Group Join method is unnecessary to achieve joining of two data sets.
Inner Join:
var qry = Foos.SelectMany
(
foo => Bars.Where (bar => foo.Foo_id == bar.Foo_id),
(foo, bar) => new
{
Foo = foo,
Bar = bar
}
);
For Left Join just add DefaultIfEmpty()
var qry = Foos.SelectMany
(
foo => Bars.Where (bar => foo.Foo_id == bar.Foo_id).DefaultIfEmpty(),
(foo, bar) => new
{
Foo = foo,
Bar = bar
}
);
EF and LINQ to SQL correctly transform to SQL. For LINQ to Objects it is beter to join using GroupJoin as it internally uses Lookup.

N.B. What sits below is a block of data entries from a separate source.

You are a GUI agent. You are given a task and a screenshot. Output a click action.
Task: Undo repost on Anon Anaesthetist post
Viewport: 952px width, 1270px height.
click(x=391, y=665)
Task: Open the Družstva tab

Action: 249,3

But if you are querying DB then skipping of GroupJoin is AFAIK as performant.
Personlay for me this way is more readable compared to GroupJoin().SelectMany()

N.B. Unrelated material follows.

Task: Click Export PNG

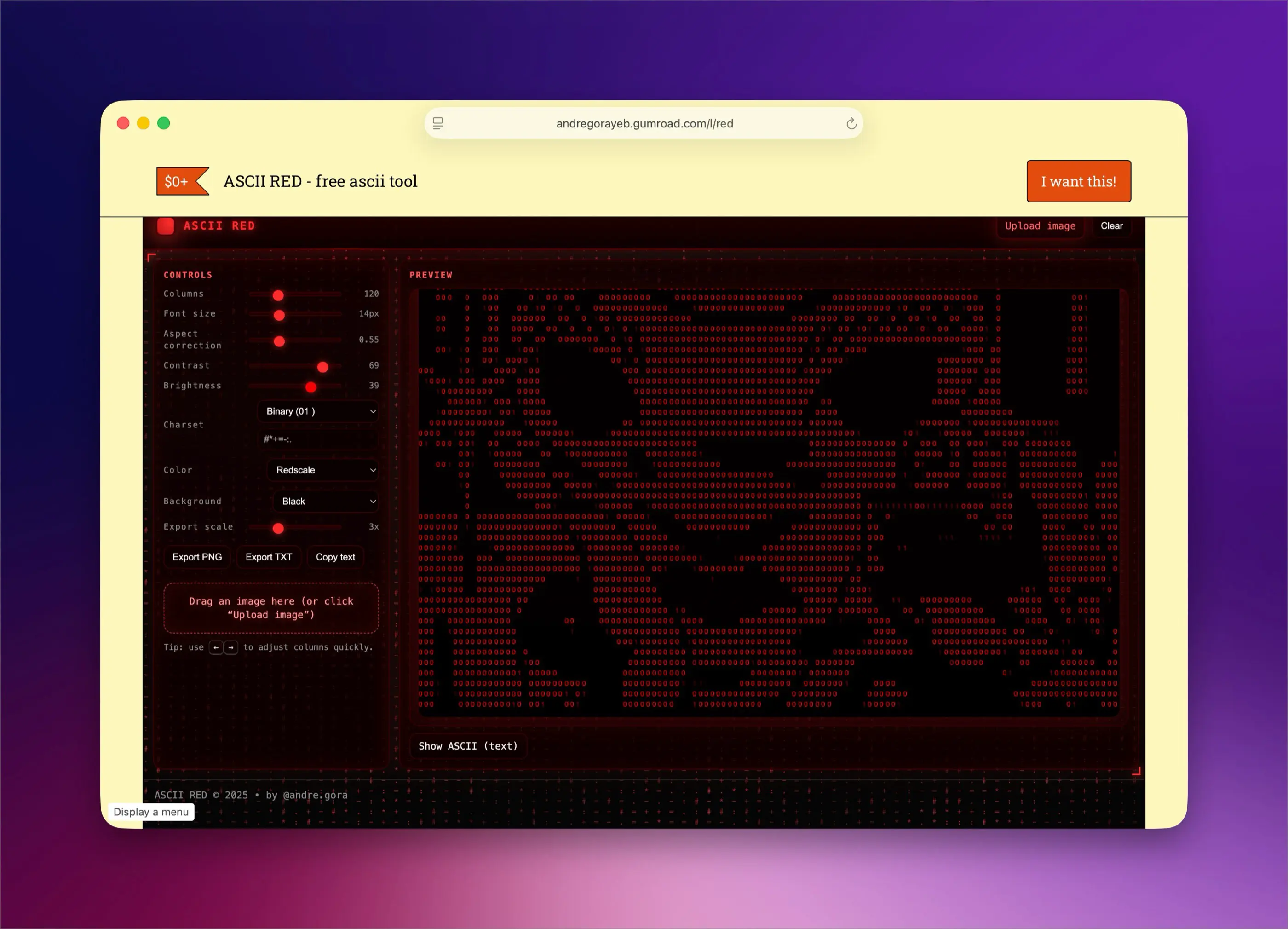Action: click(x=197, y=557)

You can create extension method like:
public static IEnumerable<TResult> LeftOuterJoin<TSource, TInner, TKey, TResult>(this IEnumerable<TSource> source, IEnumerable<TInner> other, Func<TSource, TKey> func, Func<TInner, TKey> innerkey, Func<TSource, TInner, TResult> res)
{
return from f in source
join b in other on func.Invoke(f) equals innerkey.Invoke(b) into g
from result in g.DefaultIfEmpty()
select res.Invoke(f, result);
}
Improving on Ocelot20's answer, if you have a table you're left outer joining with where you just want 0 or 1 rows out of it, but it could have multiple, you need to Order your joined table:
var qry = Foos.GroupJoin(
Bars.OrderByDescending(b => b.Id),
foo => foo.Foo_Id,
bar => bar.Foo_Id,
(f, bs) => new { Foo = f, Bar = bs.FirstOrDefault() });
Otherwise which row you get in the join is going to be random (or more specifically, whichever the db happens to find first).